**What needs to be done**
Please list each line of the records that contains the string "Task", treating uppercase and lowercase as different.

**Source material**
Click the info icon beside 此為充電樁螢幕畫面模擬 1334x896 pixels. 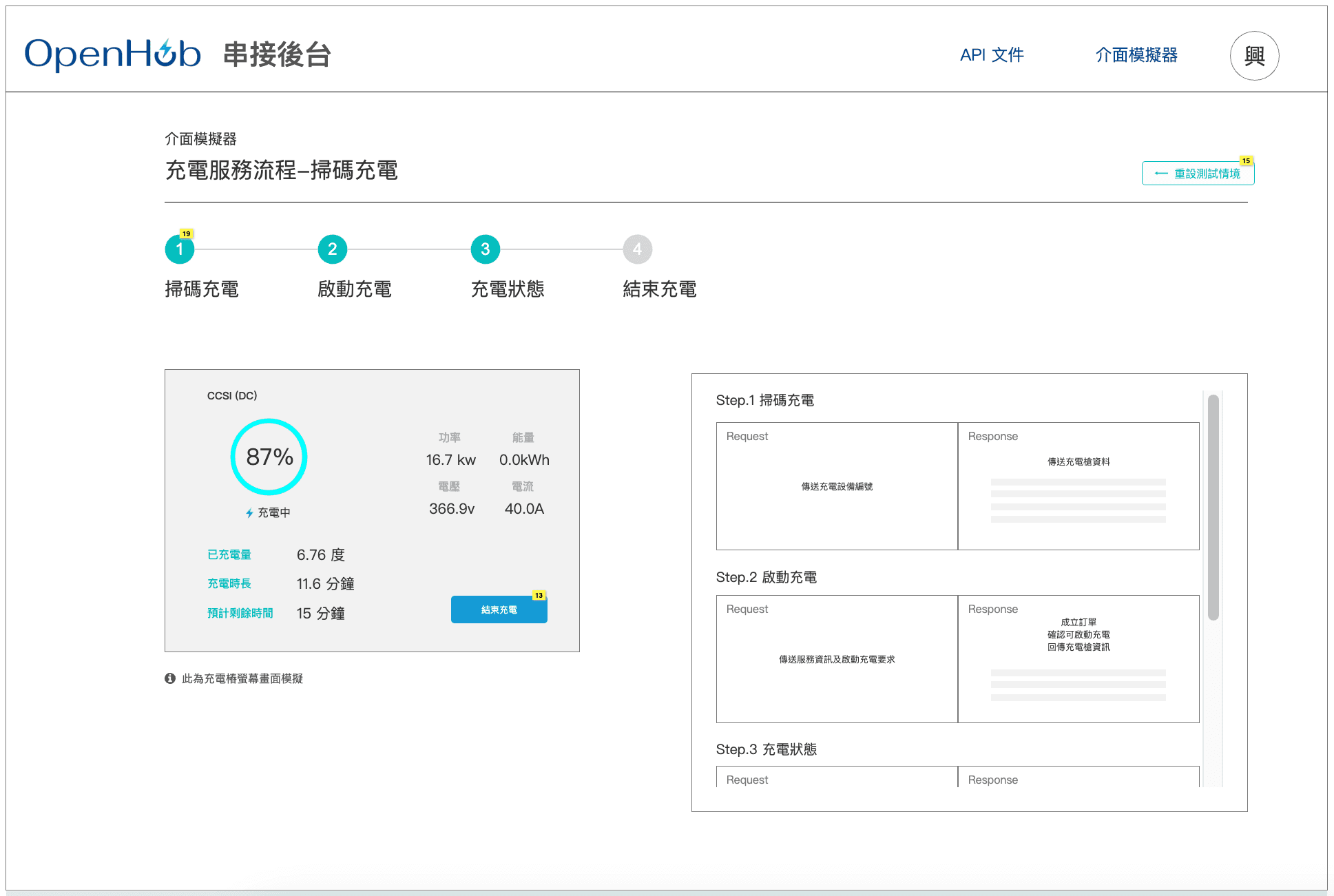(x=170, y=678)
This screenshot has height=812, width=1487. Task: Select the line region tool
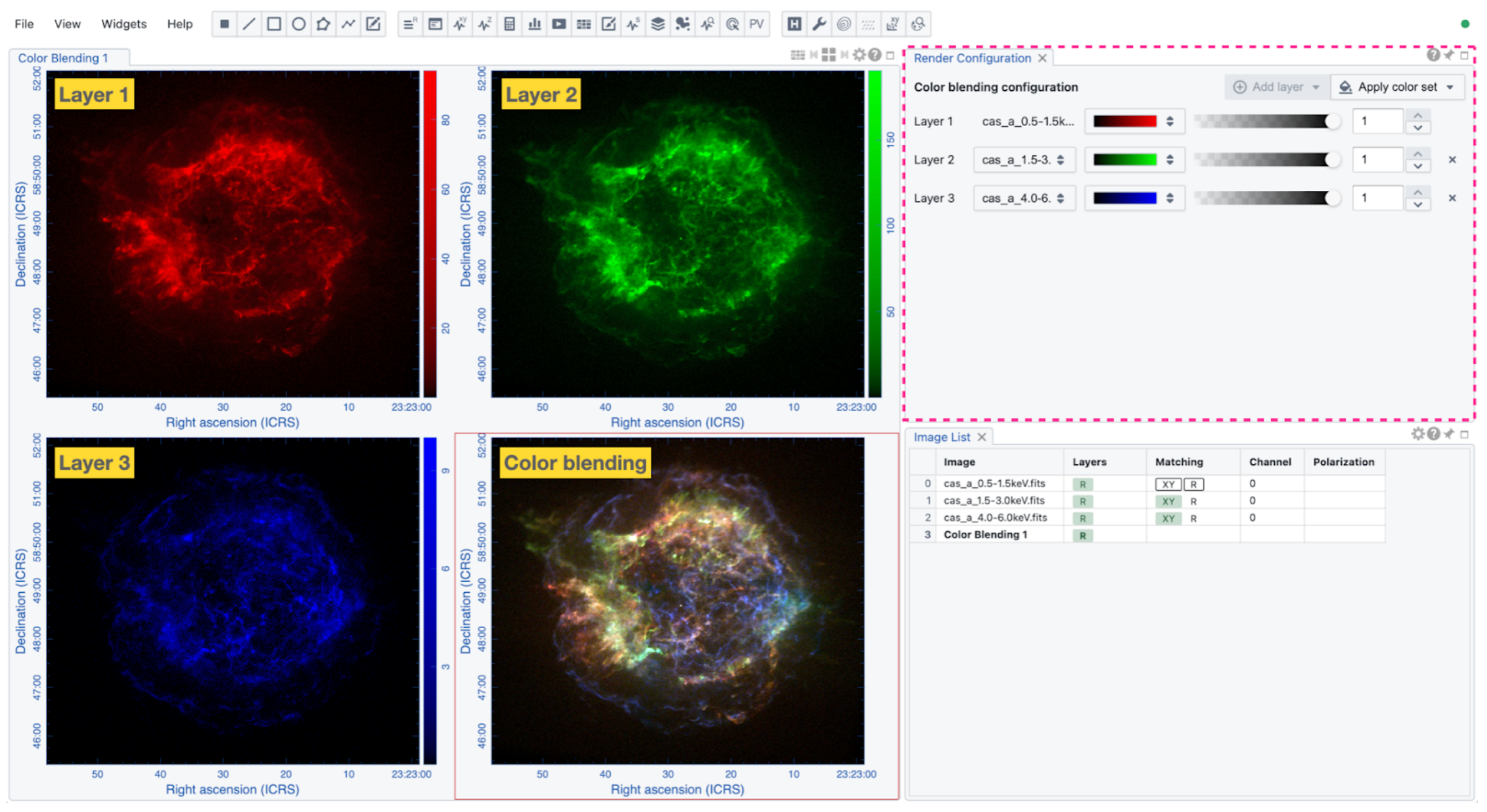click(x=249, y=24)
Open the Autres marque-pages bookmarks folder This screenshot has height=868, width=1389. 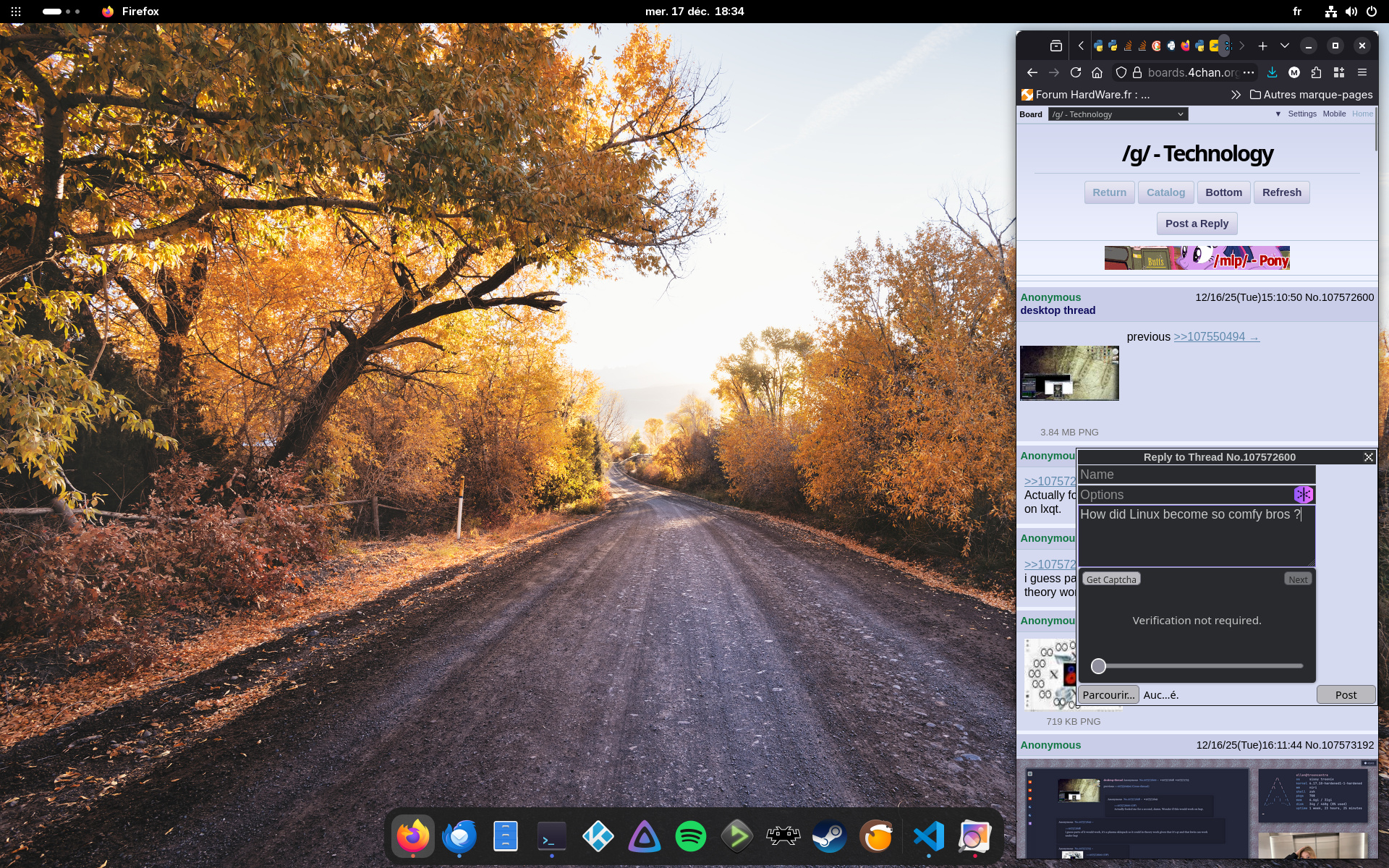1311,95
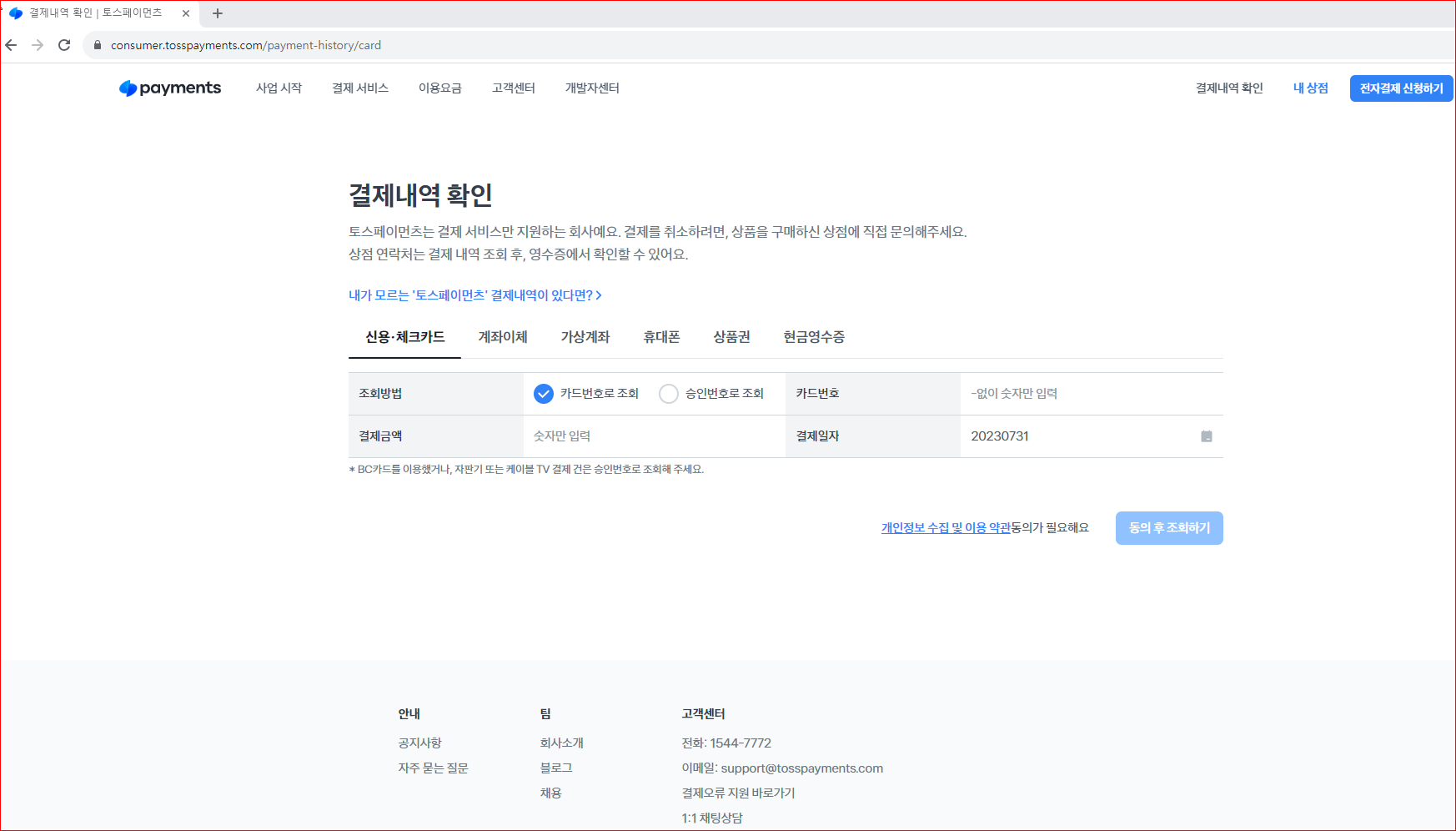This screenshot has width=1456, height=831.
Task: Focus the 결제금액 input field
Action: pyautogui.click(x=650, y=436)
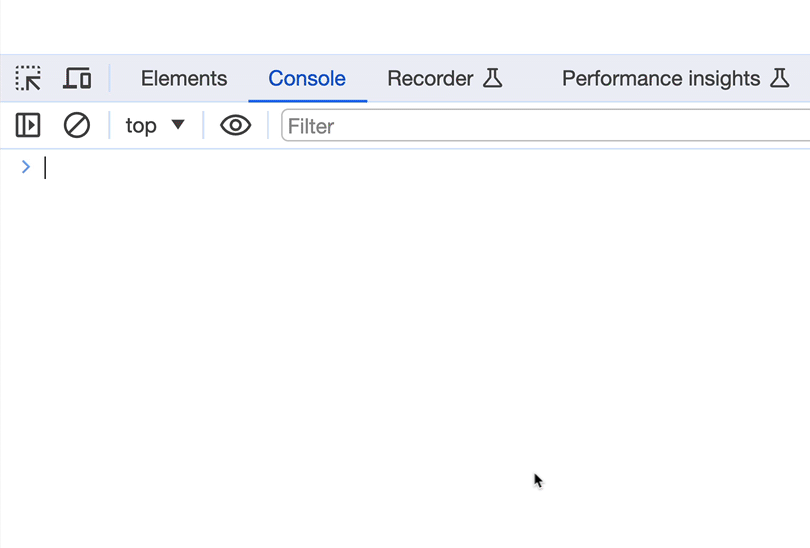Activate the inspect element picker icon
The image size is (810, 548).
[28, 78]
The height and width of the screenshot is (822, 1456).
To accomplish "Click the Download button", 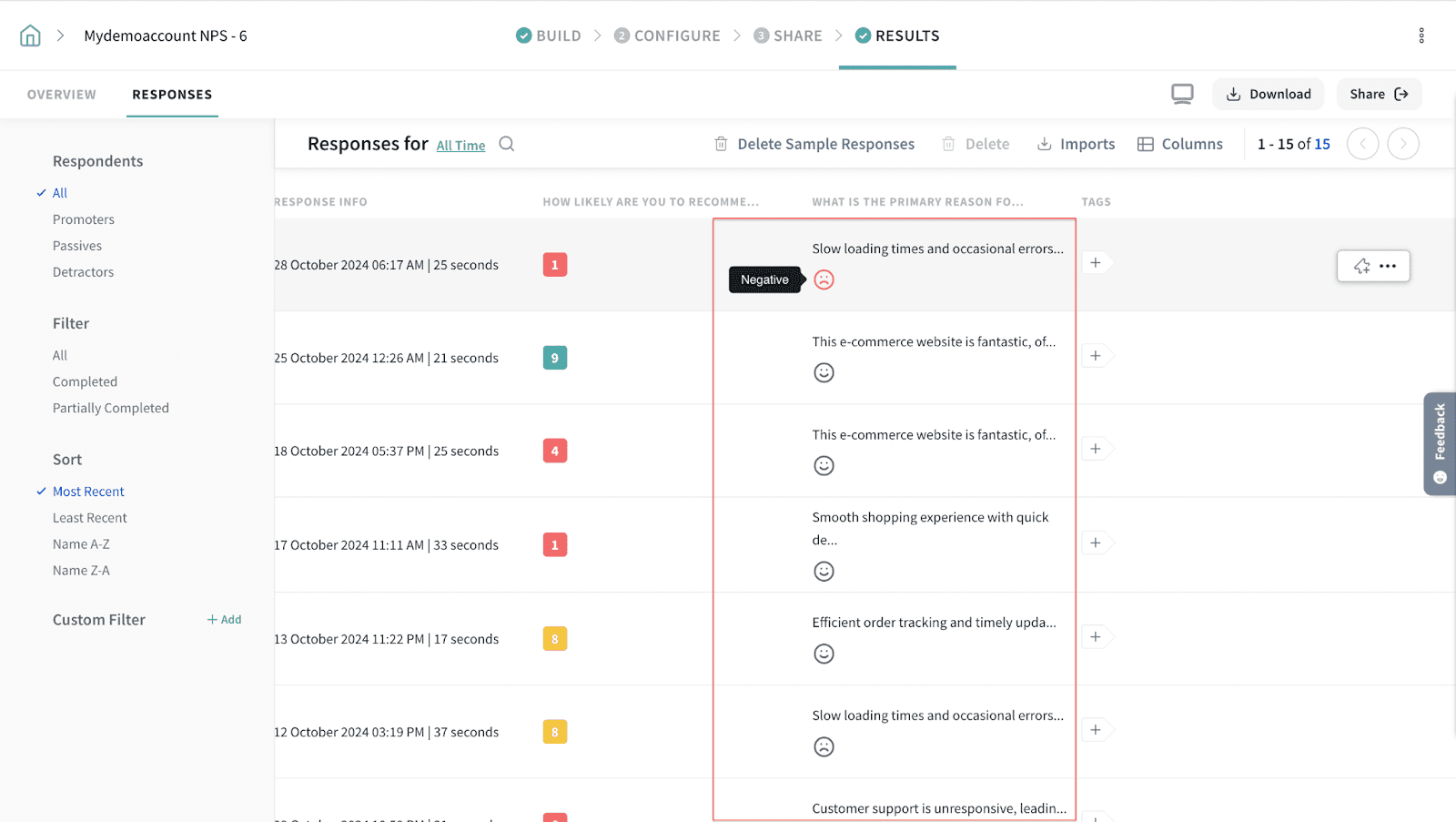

**Output below**
This screenshot has height=812, width=1487. Task: Select the line region tool
Task: Focus the 결제금액 input field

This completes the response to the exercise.